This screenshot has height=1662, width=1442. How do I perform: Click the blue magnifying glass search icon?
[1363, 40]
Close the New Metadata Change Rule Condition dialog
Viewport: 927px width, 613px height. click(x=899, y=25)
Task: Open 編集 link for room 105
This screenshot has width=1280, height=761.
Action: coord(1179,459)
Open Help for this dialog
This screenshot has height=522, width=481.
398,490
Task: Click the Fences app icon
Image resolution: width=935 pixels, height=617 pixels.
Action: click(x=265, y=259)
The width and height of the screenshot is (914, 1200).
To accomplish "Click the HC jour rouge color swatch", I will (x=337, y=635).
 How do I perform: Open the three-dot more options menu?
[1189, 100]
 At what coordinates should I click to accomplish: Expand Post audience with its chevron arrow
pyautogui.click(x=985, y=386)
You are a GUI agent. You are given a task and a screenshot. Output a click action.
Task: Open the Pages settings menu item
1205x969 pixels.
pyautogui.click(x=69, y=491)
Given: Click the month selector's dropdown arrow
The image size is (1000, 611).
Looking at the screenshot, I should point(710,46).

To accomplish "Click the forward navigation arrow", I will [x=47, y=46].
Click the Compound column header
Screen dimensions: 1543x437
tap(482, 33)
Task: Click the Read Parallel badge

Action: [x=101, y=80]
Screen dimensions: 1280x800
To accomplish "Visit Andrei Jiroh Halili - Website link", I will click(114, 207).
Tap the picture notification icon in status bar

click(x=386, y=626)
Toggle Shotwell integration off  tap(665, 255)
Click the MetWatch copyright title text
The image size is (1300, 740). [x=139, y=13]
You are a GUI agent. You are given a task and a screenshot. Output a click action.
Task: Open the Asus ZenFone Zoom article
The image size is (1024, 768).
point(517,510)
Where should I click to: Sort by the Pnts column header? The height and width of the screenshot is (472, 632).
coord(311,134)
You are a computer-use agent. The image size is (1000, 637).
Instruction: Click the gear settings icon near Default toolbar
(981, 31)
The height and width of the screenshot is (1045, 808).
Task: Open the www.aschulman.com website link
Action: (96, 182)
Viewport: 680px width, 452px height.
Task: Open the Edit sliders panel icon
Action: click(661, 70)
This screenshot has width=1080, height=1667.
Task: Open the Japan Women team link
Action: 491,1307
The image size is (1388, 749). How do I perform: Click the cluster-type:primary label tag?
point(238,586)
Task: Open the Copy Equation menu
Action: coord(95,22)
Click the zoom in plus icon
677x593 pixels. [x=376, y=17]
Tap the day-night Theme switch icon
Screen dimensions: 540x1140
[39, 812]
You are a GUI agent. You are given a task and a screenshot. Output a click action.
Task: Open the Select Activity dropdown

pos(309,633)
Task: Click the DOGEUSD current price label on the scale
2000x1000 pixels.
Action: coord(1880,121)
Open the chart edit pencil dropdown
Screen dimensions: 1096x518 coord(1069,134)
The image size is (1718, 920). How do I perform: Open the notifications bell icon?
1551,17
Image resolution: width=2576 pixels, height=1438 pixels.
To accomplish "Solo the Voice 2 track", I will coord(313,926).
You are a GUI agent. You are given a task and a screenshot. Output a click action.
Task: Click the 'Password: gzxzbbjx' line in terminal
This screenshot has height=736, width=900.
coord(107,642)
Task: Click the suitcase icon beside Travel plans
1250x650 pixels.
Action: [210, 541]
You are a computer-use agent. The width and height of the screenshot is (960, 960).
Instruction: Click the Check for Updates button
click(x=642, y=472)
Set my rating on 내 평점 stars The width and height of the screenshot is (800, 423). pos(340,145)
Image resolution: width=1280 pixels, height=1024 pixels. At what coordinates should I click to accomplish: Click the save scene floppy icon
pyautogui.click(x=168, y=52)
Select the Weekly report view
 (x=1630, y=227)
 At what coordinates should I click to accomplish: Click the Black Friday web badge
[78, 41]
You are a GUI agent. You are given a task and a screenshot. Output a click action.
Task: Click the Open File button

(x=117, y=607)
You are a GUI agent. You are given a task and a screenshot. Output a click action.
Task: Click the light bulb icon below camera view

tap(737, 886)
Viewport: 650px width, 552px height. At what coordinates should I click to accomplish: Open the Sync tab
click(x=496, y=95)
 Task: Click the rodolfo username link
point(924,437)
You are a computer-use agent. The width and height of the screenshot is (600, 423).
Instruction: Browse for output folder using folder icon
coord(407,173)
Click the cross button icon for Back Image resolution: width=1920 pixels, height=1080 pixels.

Exercise instructions » Rewrite all the entries above as a numbered list, one line per item, leaving out the blank lines.

Exercise response »
1. This screenshot has height=1662, width=1442. How do I perform: Click the blue magnifying glass search icon?
2. [1363, 40]
3. Close the New Metadata Change Rule Condition dialog
4. Viewport: 927px width, 613px height. click(x=899, y=25)
5. Task: Open 編集 link for room 105
6. This screenshot has width=1280, height=761.
7. Action: coord(1179,459)
8. Open Help for this dialog
9. This screenshot has height=522, width=481.
10. 398,490
11. Task: Click the Fences app icon
12. Image resolution: width=935 pixels, height=617 pixels.
13. Action: click(x=265, y=259)
14. The width and height of the screenshot is (914, 1200).
15. To accomplish "Click the HC jour rouge color swatch", I will (x=337, y=635).
16.  How do I perform: Open the three-dot more options menu?
17. [1189, 100]
18.  At what coordinates should I click to accomplish: Expand Post audience with its chevron arrow
19. pyautogui.click(x=985, y=386)
20. You are a GUI agent. You are given a task and a screenshot. Output a click action.
21. Task: Open the Pages settings menu item
22. 1205x969 pixels.
23. pyautogui.click(x=69, y=491)
24. Given: Click the month selector's dropdown arrow
25. The image size is (1000, 611).
26. Looking at the screenshot, I should point(710,46).
27. To accomplish "Click the forward navigation arrow", I will [x=47, y=46].
28. Click the Compound column header
29. Screen dimensions: 1543x437
30. tap(482, 33)
31. Task: Click the Read Parallel badge
32. Action: [x=101, y=80]
33. Screen dimensions: 1280x800
34. To accomplish "Visit Andrei Jiroh Halili - Website link", I will click(114, 207).
35. Tap the picture notification icon in status bar
36. click(x=386, y=626)
37. Toggle Shotwell integration off  tap(665, 255)
38. Click the MetWatch copyright title text
39. The image size is (1300, 740). [x=139, y=13]
40. You are a GUI agent. You are given a task and a screenshot. Output a click action.
41. Task: Open the Asus ZenFone Zoom article
42. The image size is (1024, 768).
43. point(517,510)
44. Where should I click to: Sort by the Pnts column header? The height and width of the screenshot is (472, 632).
45. coord(311,134)
46. You are a computer-use agent. The image size is (1000, 637).
47. Instruction: Click the gear settings icon near Default toolbar
48. (981, 31)
49. The height and width of the screenshot is (1045, 808).
50. Task: Open the www.aschulman.com website link
51. Action: (96, 182)
52. Viewport: 680px width, 452px height.
53. Task: Open the Edit sliders panel icon
54. Action: click(661, 70)
55. This screenshot has width=1080, height=1667.
56. Task: Open the Japan Women team link
57. Action: 491,1307
58. The image size is (1388, 749). How do I perform: Click the cluster-type:primary label tag?
59. point(238,586)
60. Task: Open the Copy Equation menu
61. Action: coord(95,22)
62. Click the zoom in plus icon
63. 677x593 pixels. [x=376, y=17]
64. Tap the day-night Theme switch icon
65. Screen dimensions: 540x1140
66. [39, 812]
67. You are a GUI agent. You are given a task and a screenshot. Output a click action.
68. Task: Open the Select Activity dropdown
69. pos(309,633)
70. Task: Click the DOGEUSD current price label on the scale
71. 2000x1000 pixels.
72. Action: coord(1880,121)
73. Open the chart edit pencil dropdown
74. Screen dimensions: 1096x518 coord(1069,134)
75. The image size is (1718, 920). How do I perform: Open the notifications bell icon?
76. 1551,17
77. Image resolution: width=2576 pixels, height=1438 pixels.
78. To accomplish "Solo the Voice 2 track", I will coord(313,926).
79. You are a GUI agent. You are given a task and a screenshot. Output a click action.
80. Task: Click the 'Password: gzxzbbjx' line in terminal
81. This screenshot has height=736, width=900.
82. coord(107,642)
83. Task: Click the suitcase icon beside Travel plans
84. 1250x650 pixels.
85. Action: [210, 541]
86. You are a computer-use agent. The width and height of the screenshot is (960, 960).
87. Instruction: Click the Check for Updates button
88. click(x=642, y=472)
89. Set my rating on 내 평점 stars The width and height of the screenshot is (800, 423). pos(340,145)
90. Image resolution: width=1280 pixels, height=1024 pixels. At what coordinates should I click to accomplish: Click the save scene floppy icon
91. pyautogui.click(x=168, y=52)
92. Select the Weekly report view
93.  (x=1630, y=227)
94.  At what coordinates should I click to accomplish: Click the Black Friday web badge
95. [78, 41]
96. You are a GUI agent. You are given a task and a screenshot. Output a click action.
97. Task: Click the Open File button
98. (x=117, y=607)
99. You are a GUI agent. You are given a task and a screenshot. Output a click action.
100. Task: Click the light bulb icon below camera view
101. tap(737, 886)
102. Viewport: 650px width, 552px height. At what coordinates should I click to accomplish: Open the Sync tab
103. click(x=496, y=95)
104.  Task: Click the rodolfo username link
105. point(924,437)
106. You are a computer-use agent. The width and height of the screenshot is (600, 423).
107. Instruction: Browse for output folder using folder icon
108. coord(407,173)
109. Click the cross button icon for Back Image resolution: width=1920 pixels, height=1080 pixels.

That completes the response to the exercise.